You can’t adjust any settings while you’re out of the home from your phone or tablet. Instead, the Nest will display a ‘w5’ error and won’t connect to Wi-Fi.

In a statement to The Verge, a Google spokesperson said:

A very small number of Nest thermostat users are experiencing a known issue with the Wi-Fi chip that causes remote connectivity issues. This does not affect the thermostat’s ability to control the customer’s heating and cooling system in the home, but does impact the user’s ability to manage the thermostat remotely. If a user sees this error and it can’t be resolved through troubleshooting, they are prompted to contact customer support for assistance and will be issued a replacement device.

Google insists it can fix the issue with troubleshooting, but in some instances, that appears not to be the case. The cause of the problem isn’t clear, and Android Police found some users who saw the experience immediately after an update. But until Google tells us more, all we have is speculation.

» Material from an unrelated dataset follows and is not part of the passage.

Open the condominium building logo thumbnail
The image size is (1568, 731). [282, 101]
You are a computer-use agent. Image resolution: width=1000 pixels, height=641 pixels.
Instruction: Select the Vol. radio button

If you see the w5 error, try Google’s troubleshooting steps, and if that doesn’t help, reach out to the company.

via The Verge

Josh Hendrickson Josh Hendrickson
Josh Hendrickson is the Editor in Chief of Review Geek and is responsible for the site's content direction. He has worked in IT for nearly a decade, including four years spent repairing and servicing computers for Microsoft. He’s also a smart home enthusiast who built his own smart mirror with just a frame, some electronics, a Raspberry Pi, and open-source code. Read Full Bio »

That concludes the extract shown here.